WHAT YOU NEED TO DO:
With the images set aside, retype every record below character for character.

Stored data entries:
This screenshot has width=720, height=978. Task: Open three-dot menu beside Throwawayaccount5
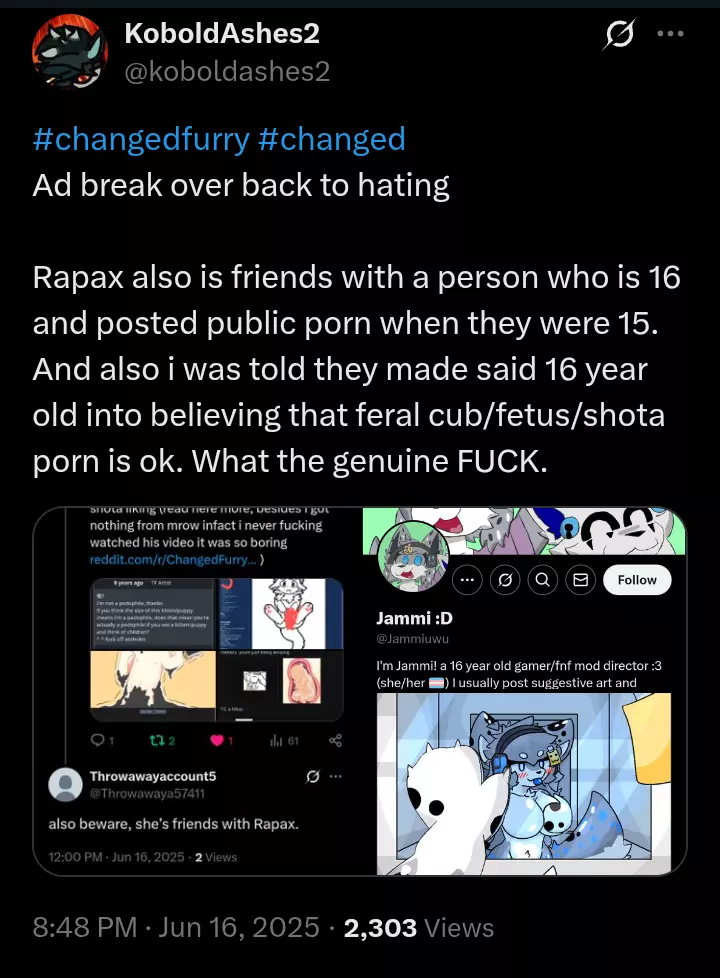click(336, 777)
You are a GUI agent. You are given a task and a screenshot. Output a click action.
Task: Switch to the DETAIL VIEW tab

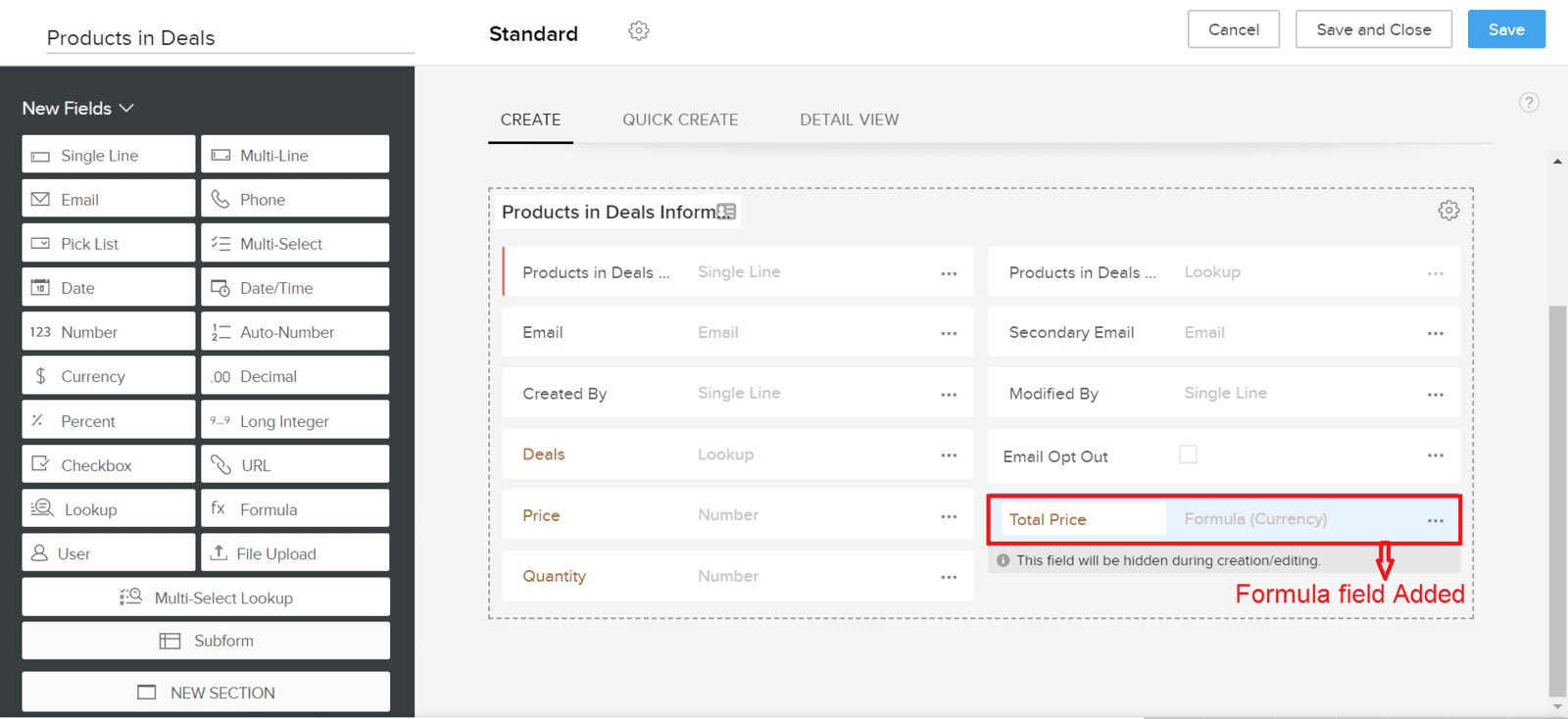point(849,120)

COMPLETED EXERCISE:
This screenshot has width=720, height=978. Task: Open three-dot menu beside Throwawayaccount5
click(336, 777)
You are a GUI agent. You are given a task and a screenshot. Output a click action.
Task: Switch to the DETAIL VIEW tab

point(849,120)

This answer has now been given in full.